WHAT YOU WILL DO |
1) Reproduce, word for word, the passage of the substitution solution that opens with the words containing "x^2 + (x + 1)^2" and closes with "2x + 1) = 25.".
2) Continue the substitution solution, beginning right after its last sentence.

SOURCE EXCERPT |
■ ■ ■ ■ ■

Use substitution: replace y in the first equation with the expression from the second equation, $y = x + 1$ .

That gives:

x^2 + (x + 1)^2 = 25.

Expand and simplify the equation

Now expand $(x+1)^2$ and combine like terms.

$(x + 1)^2 = x^2 + 2x + 1$ , so

x^2 + (x^2 + 2x + 1) = 25.

Combine like terms:

x^2 + x^2 + 2x + 1 = 25

which simplifies to

2x^2 + 2x + 1 = 25.

Subtract 25 from both sides:

2x^2 + 2x - 24 = 0.

Divide the whole equation by 2 to make it simpler:

x^2 + x - 12 = 0.

Factor the quadratic equation

Now factor the quadratic $x^2 + x - 12 = 0$ .

Look for two numbers that multiply to $-12$ and add to $1$ . These numbers are $4$ and $-3$ , because $4 \cdot (-3) = -12$ and $4 + (-3) = 1$ .

■ ■ ■ ■ ■

RECORDED DATA |
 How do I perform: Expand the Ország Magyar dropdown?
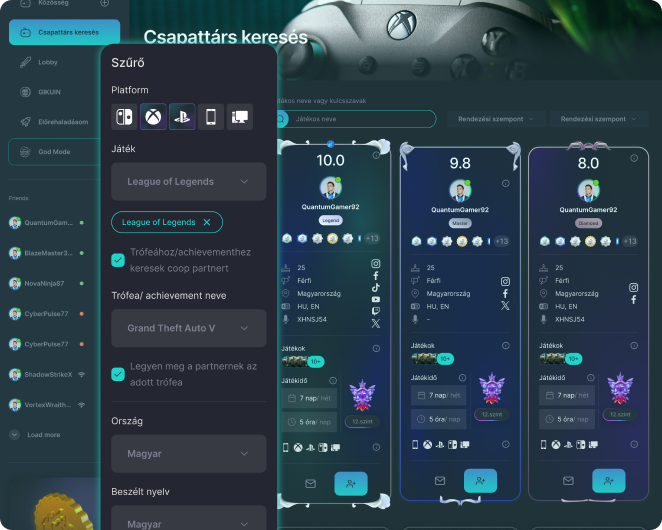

■ ■ ■ ■ ■

RESULTS IN ORDER |
1)
x^2 + (x + 1)^2 = 25.

Expand and simplify the equation

Now expand $(x+1)^2$ and combine like terms.

$(x + 1)^2 = x^2 + 2x + 1$ , so

x^2 + (x^2 + 2x + 1) = 25.

2)
So the factoring is:

x^2 + x - 12 = (x + 4)(x - 3) = 0.

Solve for x and choose a valid value

Set each factor equal to zero:

x + 4 = 0 \quad \text{or} \quad x - 3 = 0.

x = -4 \quad \text{or} \quad x = 3.

Both of these values, when paired with $y = x + 1$ , satisfy $x^2 + y^2 = 25$ . Since the question asks for one possible value of $x$ , $x = 3$ is a correct answer.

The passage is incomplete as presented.